Text section:
┄┄┄┄┄┄┄┄┄┄┄┄┄┄┄┄┄┄┄┄

Still, the fundamental problem is you have not said enough in your requirements. Pick any of the distributions I have shown, and they will all have a mean of 0.4, and the mode will not be too far from 0.4 either. They are all unimodal distributions.
John D'Errico
John D'Errico on 25 May 2022
To generate a 1xn vector of samples with a specific choice of alpha and beta...
n = 10;
ans = 1×10
0.6843 0.4984 0.2694 0.4998 0.1733 0.4502 0.3860 0.4917 0.4207 0.4356
If you have cases where the mean should be different than 0.4, then you can just use the formula I gave, derived from the mean of the beta distribution. Effectively, if you know the mean should be mu, then we have
alpha/(alpha + beta) = mu
so we can solve for alpha as a ratio compared to beta.
alpha/beta = mu/(1-mu)
Thus with mu = 0.2, that tells you to choose any alpha and beta such that alpha is 1/4 of beta, though again they both need to be strictly greater than 1.
fplot(@(X) betapdf(X,1.1,4.4),[0,1])
hold on
fplot(@(X) betapdf(X,1.5,6),[0,1])
fplot(@(X) betapdf(X,3,12),[0,1])
fplot(@(X) betapdf(X,10,40),[0,1])
Again, all of the plotted distributions have a mean of 0.2, and I cannot rationally choose between them.
Based on your last comment, you might choose a simple uniform distribution on some interval. For example, if the mean should be 0.2, you might decide to choose a uniform distribution on the interval [0.1,0.3]. (So then you could use unifrnd, or even rand would suffice with a transformation.) The problem is again, if you choose a uniform distribution with a mean, for example, of 0.2, then how wide a range will you allow? So a uniform distribution on the interval [0.1,0.3] and one on the interval [0.15,0.25] both have means of 0.2. But they are very different in the results you will see. Your problem is still that of non-uniqueness.

┄┄┄┄┄┄┄┄┄┄┄┄┄┄┄┄┄┄┄┄

Provided information:
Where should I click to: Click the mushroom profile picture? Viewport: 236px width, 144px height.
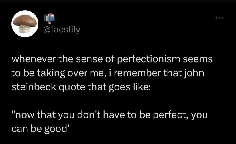pyautogui.click(x=25, y=24)
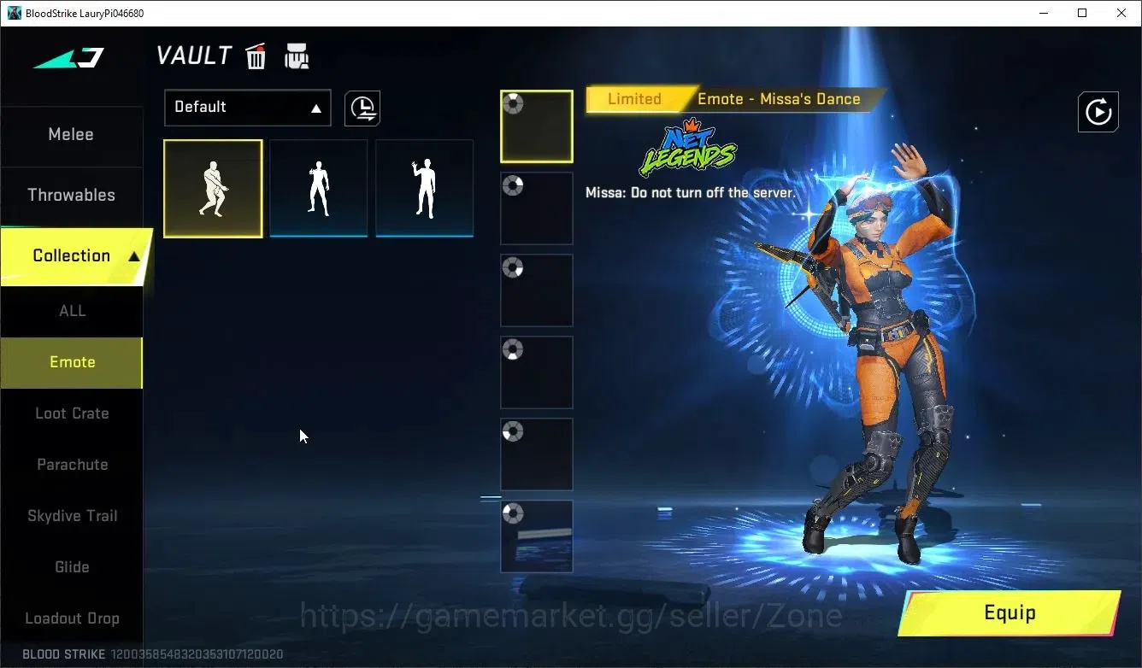Click the BloodStrike logo at top left
The image size is (1142, 668).
point(70,58)
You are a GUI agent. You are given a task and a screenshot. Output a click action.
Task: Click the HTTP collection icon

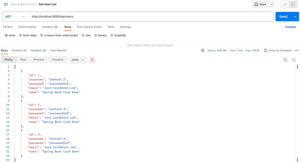click(x=6, y=4)
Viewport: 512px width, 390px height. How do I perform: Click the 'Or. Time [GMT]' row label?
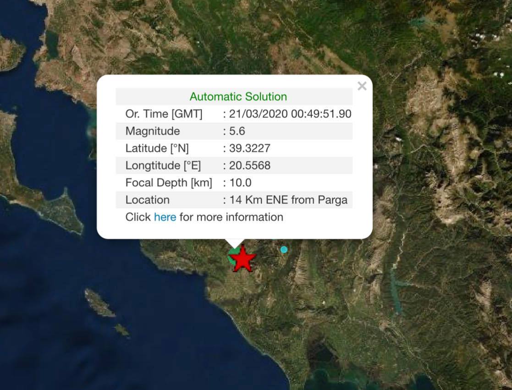164,114
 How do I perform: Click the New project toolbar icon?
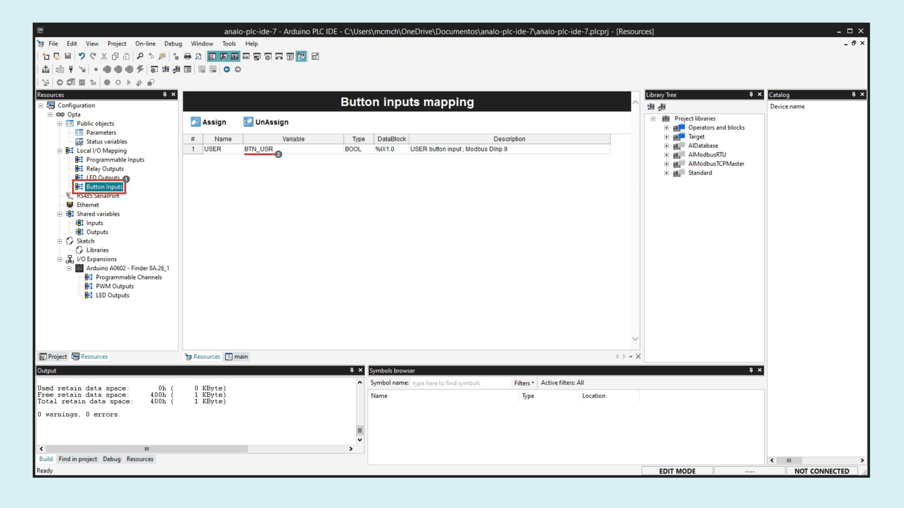[x=46, y=56]
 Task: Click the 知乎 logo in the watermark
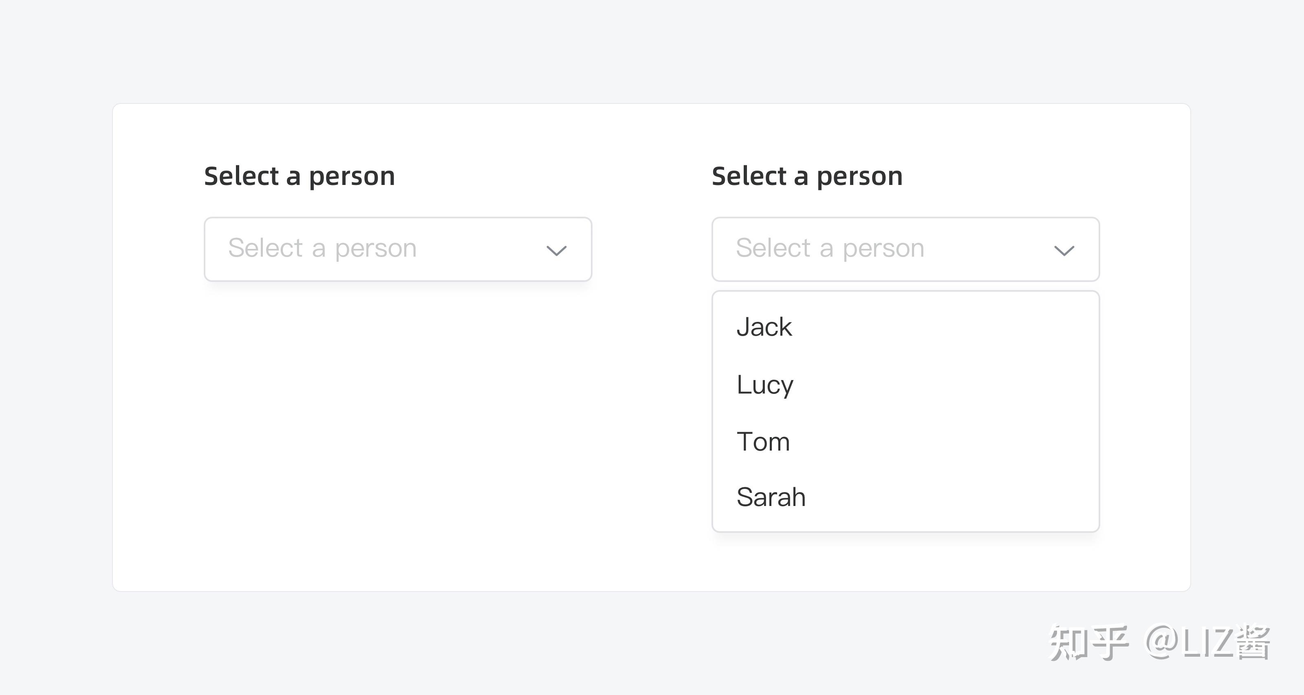click(1089, 642)
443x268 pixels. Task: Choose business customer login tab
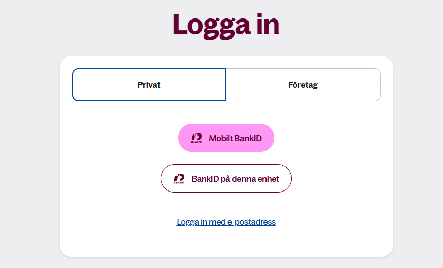303,85
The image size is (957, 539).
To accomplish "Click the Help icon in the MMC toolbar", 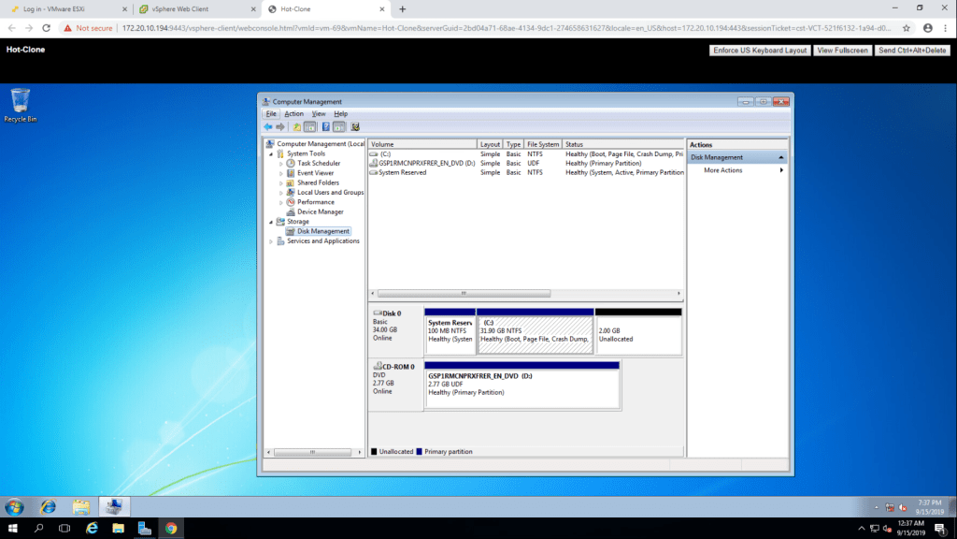I will 325,126.
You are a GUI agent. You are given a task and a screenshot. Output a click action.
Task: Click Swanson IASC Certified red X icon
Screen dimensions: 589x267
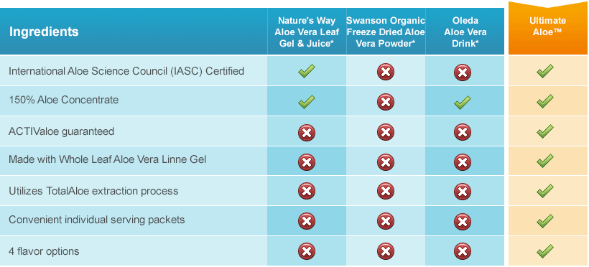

┄┄┄┄┄┄┄┄┄┄┄┄┄┄┄┄┄┄┄┄

What is asked:
[1] Reproduce verbatim the part of the beta distribution passage that begins at the words "Thus with mu" and ends after "fplot(@(X) betapdf(X,3,12),[0,1])".
[2] In the beta distribution passage, what fraction of beta should alpha be when the mean is 0.2?

Answers provided:
[1]
Thus with mu = 0.2, that tells you to choose any alpha and beta such that alpha is 1/4 of beta, though again they both need to be strictly greater than 1.
fplot(@(X) betapdf(X,1.1,4.4),[0,1])
hold on
fplot(@(X) betapdf(X,1.5,6),[0,1])
fplot(@(X) betapdf(X,3,12),[0,1])

[2] Alpha should be 1/4 of beta.